I've done something similar manually. I defined an arbitrary data model using SQLModel, then walked through the model to have the LLM auto-populate instances using a vector store index. It generates JSON schema-compliant results stored in Postgres, essentially acting as an LLM-based database generator. You provide the data model and input data, and it generates an SQL database. Pretty cool.

Since I don't know the fields at runtime, I inspect the model and use field descriptions to ask the LLM to generate questions based on the schema. I then have another LLM answer those questions with my context.

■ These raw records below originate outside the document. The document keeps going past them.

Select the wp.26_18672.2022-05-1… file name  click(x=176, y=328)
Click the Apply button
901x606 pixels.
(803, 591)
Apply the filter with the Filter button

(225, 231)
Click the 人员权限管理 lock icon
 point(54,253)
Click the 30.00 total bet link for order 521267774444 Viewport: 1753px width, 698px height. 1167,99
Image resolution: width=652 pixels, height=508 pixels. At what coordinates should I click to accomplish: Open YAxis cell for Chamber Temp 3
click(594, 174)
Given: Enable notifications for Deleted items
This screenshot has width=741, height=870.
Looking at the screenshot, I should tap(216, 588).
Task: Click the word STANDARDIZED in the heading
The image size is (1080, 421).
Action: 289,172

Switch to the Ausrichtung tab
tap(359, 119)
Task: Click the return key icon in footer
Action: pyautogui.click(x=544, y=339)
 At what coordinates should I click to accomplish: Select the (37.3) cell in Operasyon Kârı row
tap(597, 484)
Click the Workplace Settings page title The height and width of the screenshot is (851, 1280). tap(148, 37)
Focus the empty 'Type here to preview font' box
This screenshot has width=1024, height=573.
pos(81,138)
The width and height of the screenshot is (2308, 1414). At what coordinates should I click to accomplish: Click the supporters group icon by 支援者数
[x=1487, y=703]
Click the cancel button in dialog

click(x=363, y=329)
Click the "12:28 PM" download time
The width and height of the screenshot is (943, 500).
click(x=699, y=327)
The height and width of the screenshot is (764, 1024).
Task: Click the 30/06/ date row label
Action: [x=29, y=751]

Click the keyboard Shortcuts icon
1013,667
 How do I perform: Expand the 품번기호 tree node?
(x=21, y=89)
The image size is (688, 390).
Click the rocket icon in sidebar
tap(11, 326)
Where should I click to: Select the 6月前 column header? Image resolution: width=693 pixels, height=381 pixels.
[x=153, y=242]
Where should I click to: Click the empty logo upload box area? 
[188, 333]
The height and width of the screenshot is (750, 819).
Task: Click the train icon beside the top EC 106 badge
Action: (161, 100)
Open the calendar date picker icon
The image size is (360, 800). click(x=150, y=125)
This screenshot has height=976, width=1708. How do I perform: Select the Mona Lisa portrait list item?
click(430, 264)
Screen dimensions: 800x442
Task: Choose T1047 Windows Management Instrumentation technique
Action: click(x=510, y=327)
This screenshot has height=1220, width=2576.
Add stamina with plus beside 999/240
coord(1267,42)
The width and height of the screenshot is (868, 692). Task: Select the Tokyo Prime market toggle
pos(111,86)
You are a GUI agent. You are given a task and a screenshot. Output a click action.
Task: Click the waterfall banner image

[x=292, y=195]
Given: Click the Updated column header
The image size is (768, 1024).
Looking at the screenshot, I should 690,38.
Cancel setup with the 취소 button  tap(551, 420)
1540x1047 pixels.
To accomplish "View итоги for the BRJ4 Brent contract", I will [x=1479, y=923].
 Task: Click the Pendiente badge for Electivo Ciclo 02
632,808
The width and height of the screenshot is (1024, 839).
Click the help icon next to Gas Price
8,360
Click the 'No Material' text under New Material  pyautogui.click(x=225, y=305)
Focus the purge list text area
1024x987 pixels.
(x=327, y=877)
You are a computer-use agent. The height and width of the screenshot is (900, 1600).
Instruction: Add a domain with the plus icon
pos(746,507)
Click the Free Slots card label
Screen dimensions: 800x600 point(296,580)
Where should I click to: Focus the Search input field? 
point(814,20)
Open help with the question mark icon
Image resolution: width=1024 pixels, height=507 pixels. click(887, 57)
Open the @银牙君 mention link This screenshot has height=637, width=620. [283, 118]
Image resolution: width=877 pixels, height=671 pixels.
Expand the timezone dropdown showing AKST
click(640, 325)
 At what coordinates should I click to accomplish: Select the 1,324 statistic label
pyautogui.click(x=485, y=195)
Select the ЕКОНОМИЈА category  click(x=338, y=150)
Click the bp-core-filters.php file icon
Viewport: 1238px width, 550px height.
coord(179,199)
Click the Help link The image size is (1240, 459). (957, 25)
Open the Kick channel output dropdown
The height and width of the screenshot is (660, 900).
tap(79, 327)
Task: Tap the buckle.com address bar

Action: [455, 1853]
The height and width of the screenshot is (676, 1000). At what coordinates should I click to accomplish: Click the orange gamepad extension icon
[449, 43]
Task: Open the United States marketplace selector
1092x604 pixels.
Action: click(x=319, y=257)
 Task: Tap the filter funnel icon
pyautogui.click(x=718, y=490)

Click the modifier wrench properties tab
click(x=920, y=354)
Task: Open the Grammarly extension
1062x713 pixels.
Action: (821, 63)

Here's the base prompt I'm using:

Plain Text
base_prompt = (
    "Your ROLE is a senior research analyst on a team providing detailed information about businesses. "
    "You will be given the business's name, a specific field name, and a JSON schema containing a description of that field "
    "and all relevant sub-fields for comprehensive understanding.\n"
    "Your TASK is to generate a thorough question that fully elucidates the field. Please adhere to the following guidelines: \n"
    " - Include all subfields in a single, comprehensive question.\n"
    " - Exclude unique identifier fields like 'id'.\n"
    " - Use examples in the schema to craft precise and informative questions.\n"
    " - Do not reference database terminology.\n"
    "Emit only the question without any conversational elements or prefaces.\n"
)


I also have a QA agent check if the generated answer satisfies the question. If it does, the model is hydrated with the data. If not, the failed question/answer pair is stored, and the question generator tries again. There's even a backup strategy to reduce strictness and increase recall on failed attempts.